Friday, April 16, 2010
CARBON FOOTPRINTS, CLIMATE LEGISLATION, REALISM, AND QUAKER VALUES
I have previously written about the excruciating challenge of living Quaker values on this blog, when I reluctantly embraced nuclear power (see April 13) as the lesser of evils (vs. coal) for maintaining the grid to preserve “civil society.” My chief point was that those who railed against nukes without examining their own complicity in modernism and globalism were hypocrites. We live in a world deeply, perhaps fatally, compromised by our industrial choices.

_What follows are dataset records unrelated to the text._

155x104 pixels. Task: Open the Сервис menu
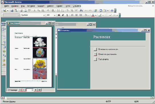pos(59,6)
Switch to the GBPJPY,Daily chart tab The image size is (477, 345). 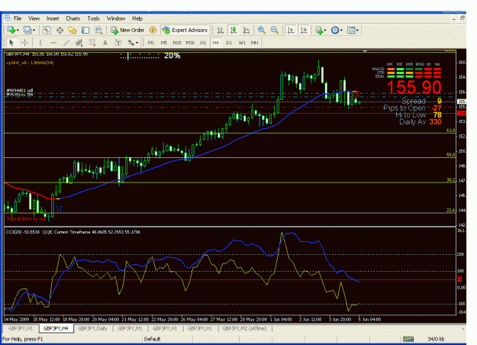93,328
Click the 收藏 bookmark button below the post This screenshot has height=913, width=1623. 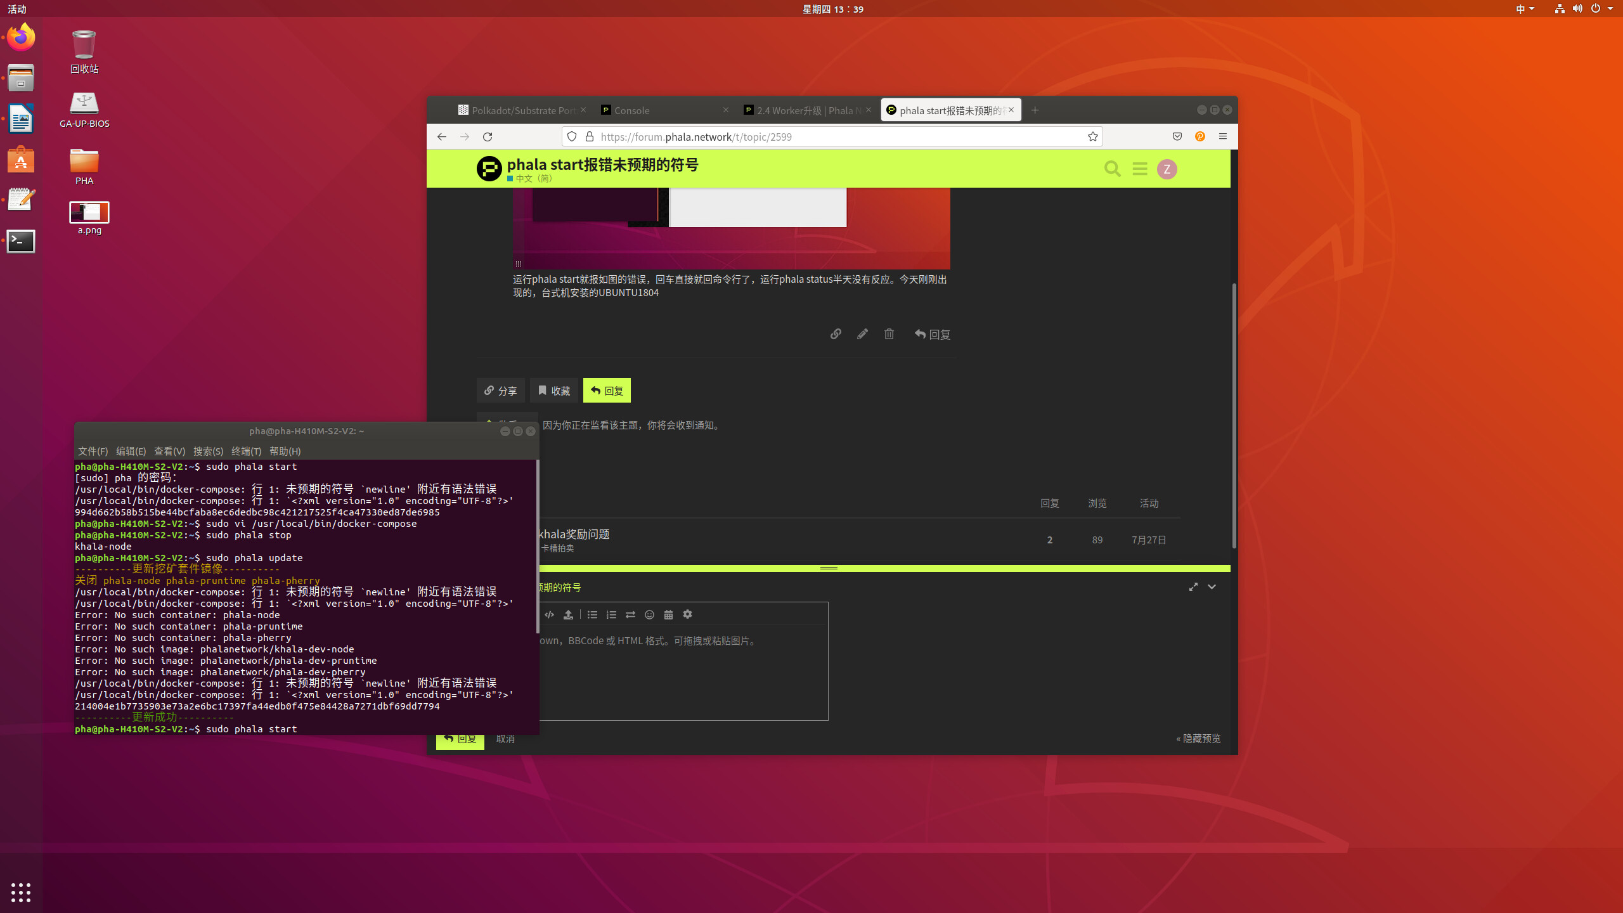pyautogui.click(x=554, y=391)
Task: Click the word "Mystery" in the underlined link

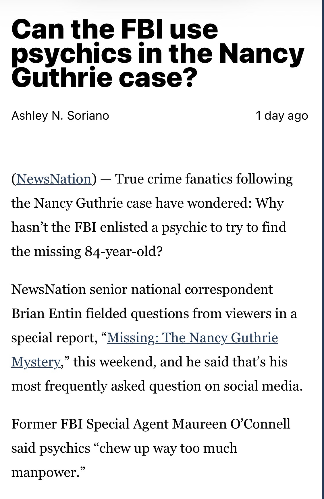Action: tap(36, 362)
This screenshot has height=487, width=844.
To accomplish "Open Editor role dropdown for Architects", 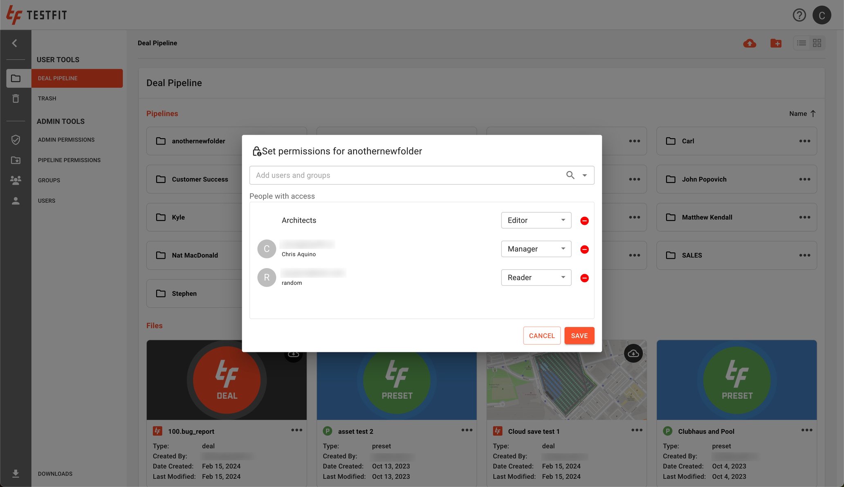I will point(536,220).
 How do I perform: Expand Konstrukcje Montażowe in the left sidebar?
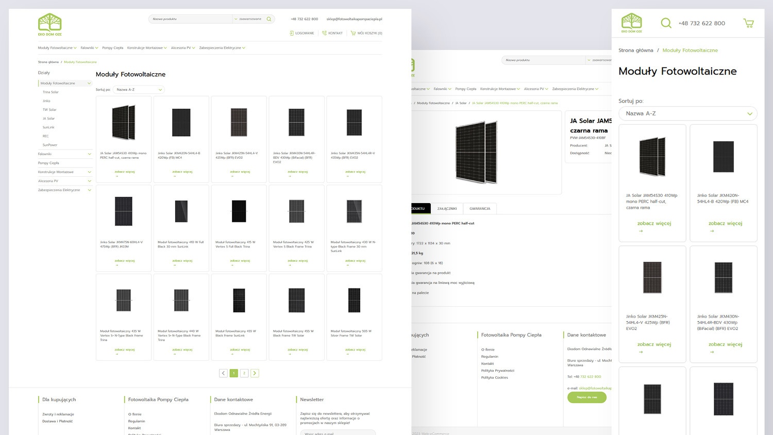(x=89, y=172)
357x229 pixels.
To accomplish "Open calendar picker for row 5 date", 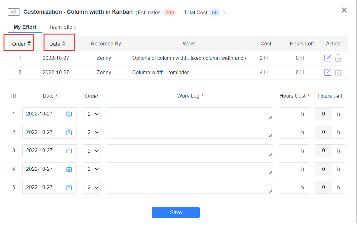I will point(69,187).
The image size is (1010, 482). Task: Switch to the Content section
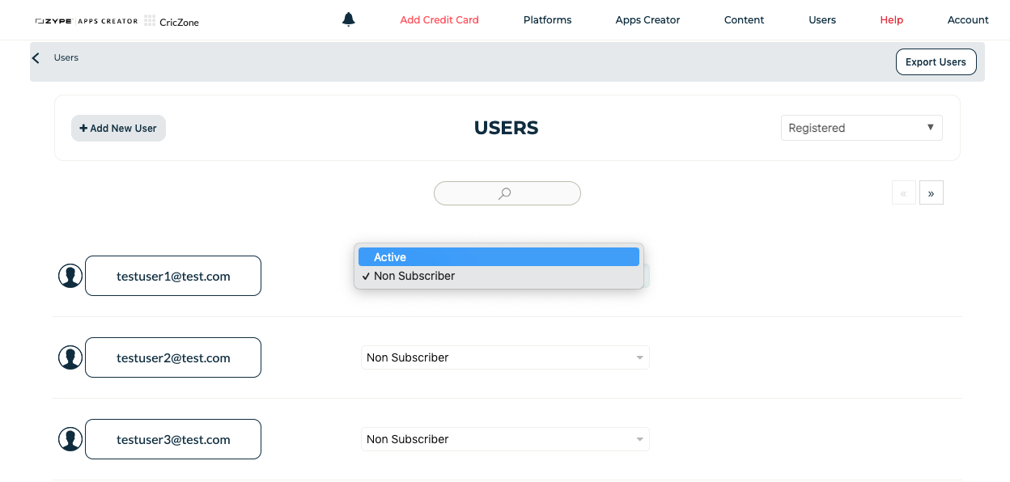click(744, 19)
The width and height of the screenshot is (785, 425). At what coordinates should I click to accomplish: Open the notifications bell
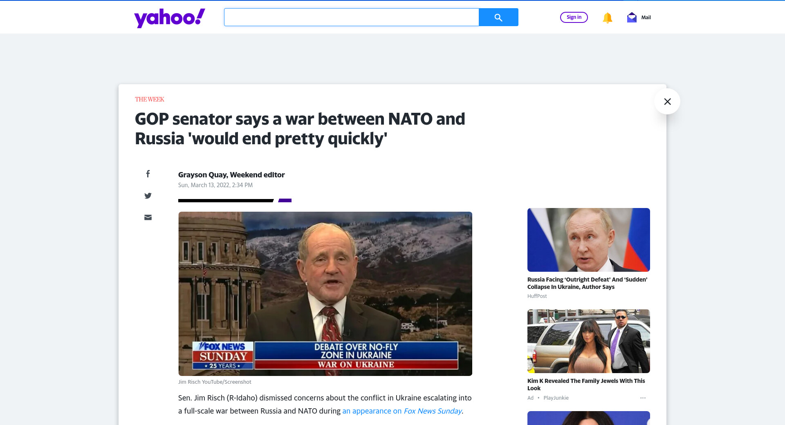(607, 18)
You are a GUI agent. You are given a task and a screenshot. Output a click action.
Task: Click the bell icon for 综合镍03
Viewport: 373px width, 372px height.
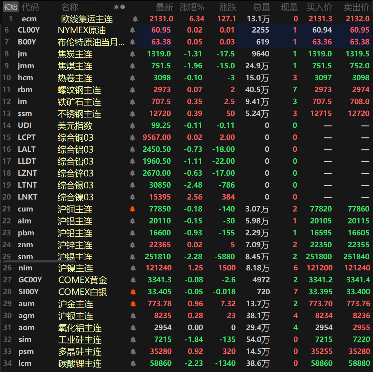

When I go back and read my arguments about the (relative) morality of nuclear power, I am uncomfortable, though I thoroughly endorse my statement about simplicity: “I have no response other than shame to the challenge around simplicity, which does not exclude me even though I built a passive solar house from salvaged and local material, and now have added photovoltaic panels. So much that we take for granted in modern life is anything but simple, both materially and spiritually.” The assumption in all of this is that I dont' believe our society can extricate itself from modernity, entailing using resources far beyond their availability, until suddenly forced to by economic and ecosystem collapse. I don't say this cynically, simply realistically.
What George calls us to, though, is not economic or political realism, but a Quaker version of the purity of values which we like to think the early Christians lived. I recall a critique of Christianity which said that it was an unrealistic religion, virtually impossible to live up to. Obviously the critic was not speaking of mainstream Christianity, which has been captive since Constantine to empire, and is virtually a state religion as practiced by the religious right in this country. Rather, he was talking about the spiritual values taught by Jesus of Nazareth.
“Realistic” folks say we can't just drop our way of life; and we certainly can't go back to a previous level of existence. But realism is not going to be suffcient in these desperate times. Realism is what guides Barack Obama, or any politician, in working to get what is achievable over what is “right” or required by the facts. The fact is that nature does not compromise, and we have so far compromised the earth that she (Gaia) holds all the cards now. On the other hand, I know that two billion people on this planet, close to a third of humanity, are living a subsistent lifestyle, and a sustainable one. It does not require “going back” to an unrecoverable past to live like them.
With care, love, and sacrifice that is less painful because undertaken communally, we could do the same, though our lives would be vastly different, in ways that few are willing to contemplate. Yes, as I argued in my February post, we would end up living a lot more like our great-grandparents, and with a few carefully-chosen exceptions (like an internet decentrally powered, but with global reach), we would need to let go of the myth of progress.
Christianity seems to be impossible to embody when we respond from our individual flawed natures. But early Christians succeeded in living their values because they undertook the task of becoming a “peculiar people” communally. This was also true of early Quakers. When someone traveled in the ministry, often entailing great risk, they traveled in pairs, with an elder. The family left behind was supported in every way necessary by the greater Meeting family.
Fortunately, we live on a land-trust, Celo Community, which includes a thriving, caring Meeting. We have lifetime leases on personal housing and manage the 1100 acres and a few common structures through a consensus process. But though there are many common enterprises, we do not live communally, nor share incomes. We participate in a robust, but small community garden (4 families). In Celo Community, with a large percentage of Friends, we at least have a basis for the kind of transformation George calls us to.
But there are huge challenges. Anticipating a need for distributed energy, Geeta and I sought others to buy into a small photovoltaic facility on community common land to supplement our rural electric cooperative. We ran into many challenges about the business model, especially what to do when a shareholder left, and reverted to installing the panels on our own house. I agree with George that local communities need to be as self-reliant and resilient as possible, but who's going to pay for the distributed generating systems, and housing (if centralized) for the elderly, to give two examples?